Material to process>

· · ·

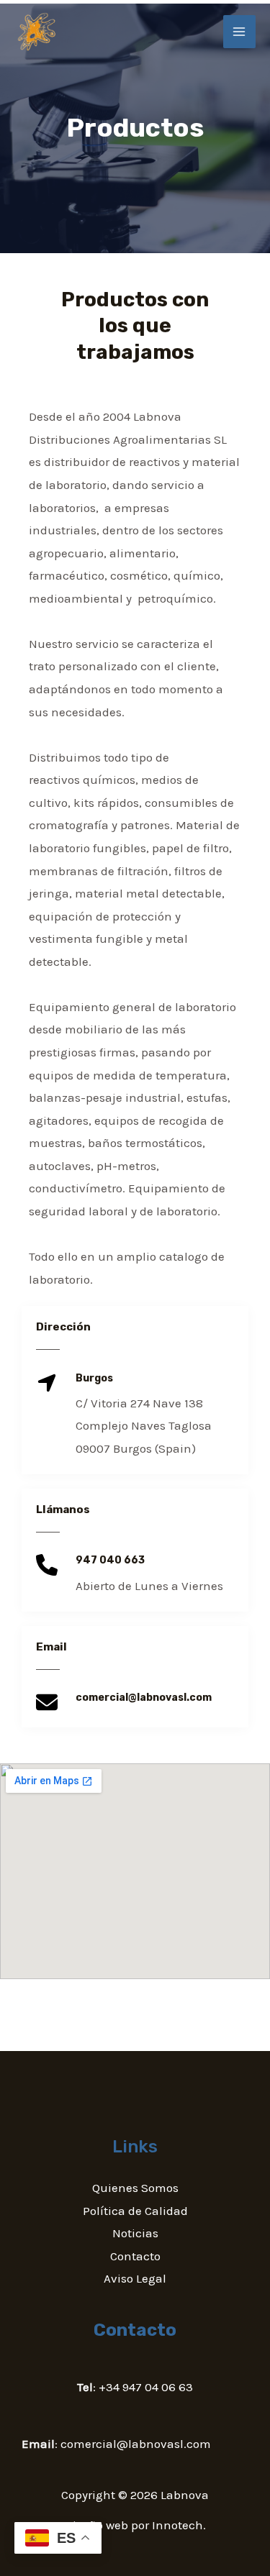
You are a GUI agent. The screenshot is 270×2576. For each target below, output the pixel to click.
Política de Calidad (135, 2210)
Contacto (135, 2256)
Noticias (135, 2233)
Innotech (177, 2525)
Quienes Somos (135, 2187)
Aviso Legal (135, 2278)
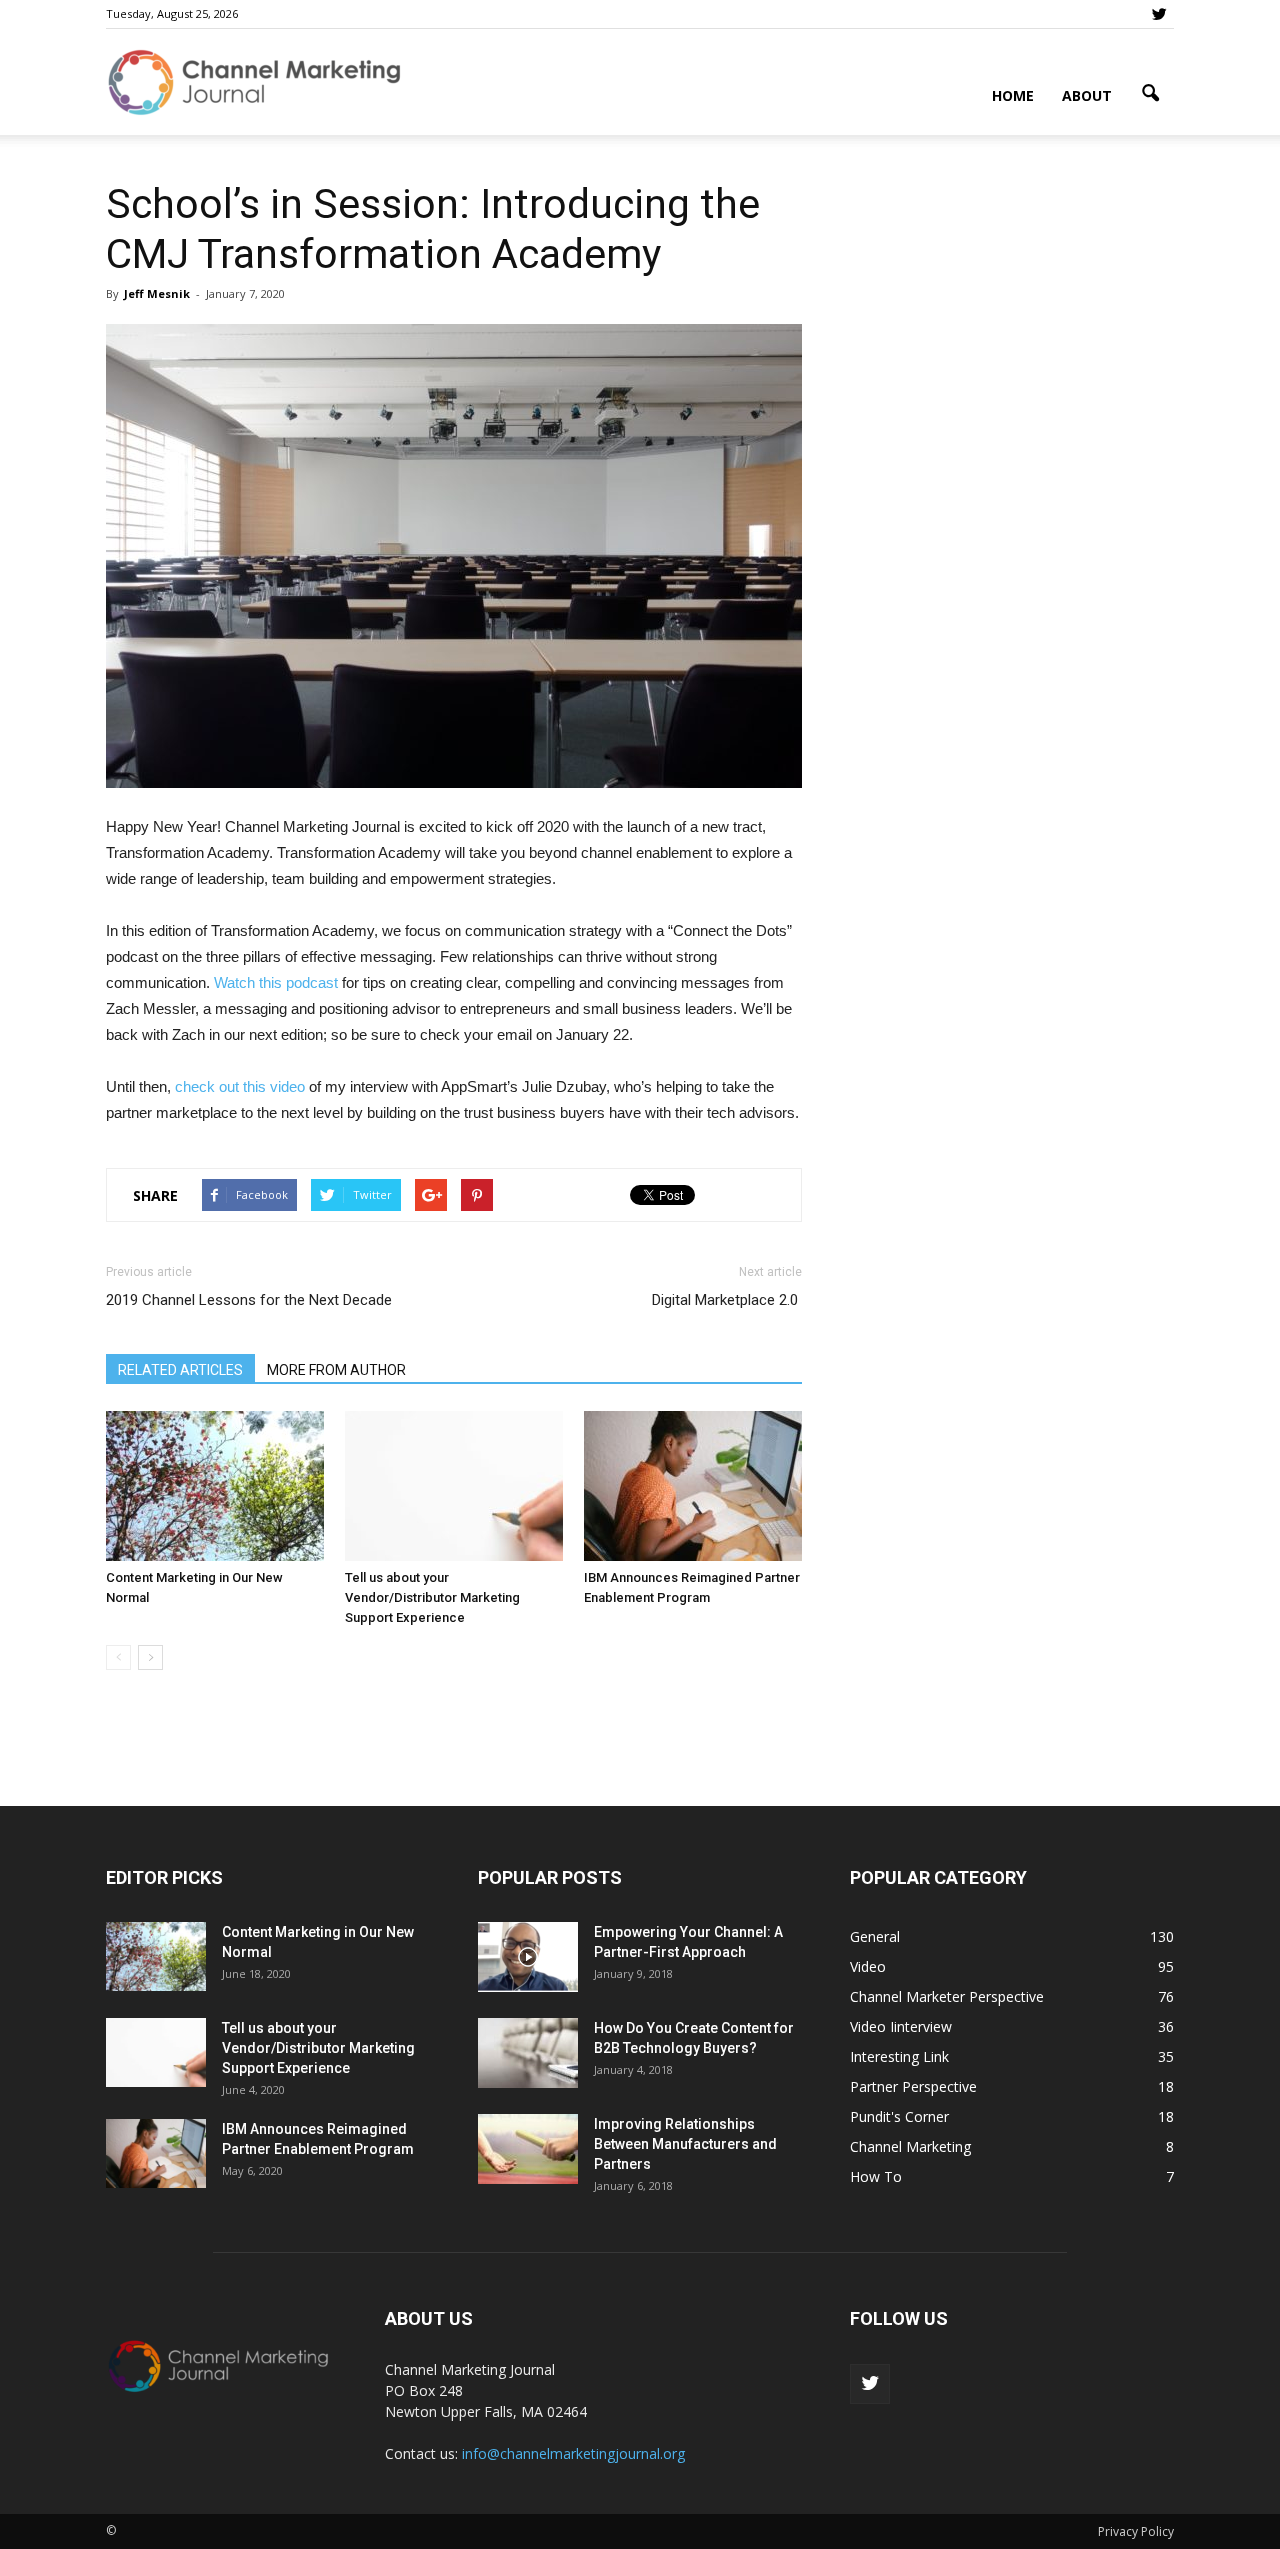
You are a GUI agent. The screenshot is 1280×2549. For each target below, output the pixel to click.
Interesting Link (899, 2056)
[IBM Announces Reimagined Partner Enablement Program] (693, 1486)
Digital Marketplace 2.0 (727, 1300)
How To (876, 2176)
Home (1013, 95)
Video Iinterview (901, 2026)
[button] (1150, 94)
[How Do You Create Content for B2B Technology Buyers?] (528, 2053)
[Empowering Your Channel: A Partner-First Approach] (528, 1957)
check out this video (240, 1086)
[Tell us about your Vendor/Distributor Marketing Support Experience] (454, 1486)
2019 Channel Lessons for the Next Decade (249, 1300)
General (875, 1936)
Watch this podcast (276, 982)
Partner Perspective (913, 2086)
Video (868, 1966)
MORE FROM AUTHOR (336, 1370)
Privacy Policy (1136, 2531)
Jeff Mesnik (157, 293)
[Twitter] (1159, 14)
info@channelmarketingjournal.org (573, 2453)
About (1087, 95)
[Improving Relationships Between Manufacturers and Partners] (528, 2149)
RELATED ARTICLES (180, 1370)
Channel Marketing (910, 2146)
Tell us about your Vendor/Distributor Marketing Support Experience (432, 1597)
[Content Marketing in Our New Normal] (215, 1486)
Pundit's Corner (899, 2116)
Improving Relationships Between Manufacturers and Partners (685, 2144)
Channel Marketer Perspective (947, 1996)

· · ·

What is needed> Only the lines above from the one containing "Política de Calidad (135, 2210)" through the one containing "check out this video (240, 1086)" should be returned, verbatim and inclusive, with pictures excluded.

Result>
Política de Calidad (135, 2210)
Contacto (135, 2256)
Noticias (135, 2233)
Innotech (177, 2525)
Quienes Somos (135, 2187)
Aviso Legal (135, 2278)
You are a GUI agent. The screenshot is 1280×2549. For each target below, output the pixel to click.
Interesting Link (899, 2056)
[IBM Announces Reimagined Partner Enablement Program] (693, 1486)
Digital Marketplace 2.0 (727, 1300)
How To (876, 2176)
Home (1013, 95)
Video Iinterview (901, 2026)
[button] (1150, 94)
[How Do You Create Content for B2B Technology Buyers?] (528, 2053)
[Empowering Your Channel: A Partner-First Approach] (528, 1957)
check out this video (240, 1086)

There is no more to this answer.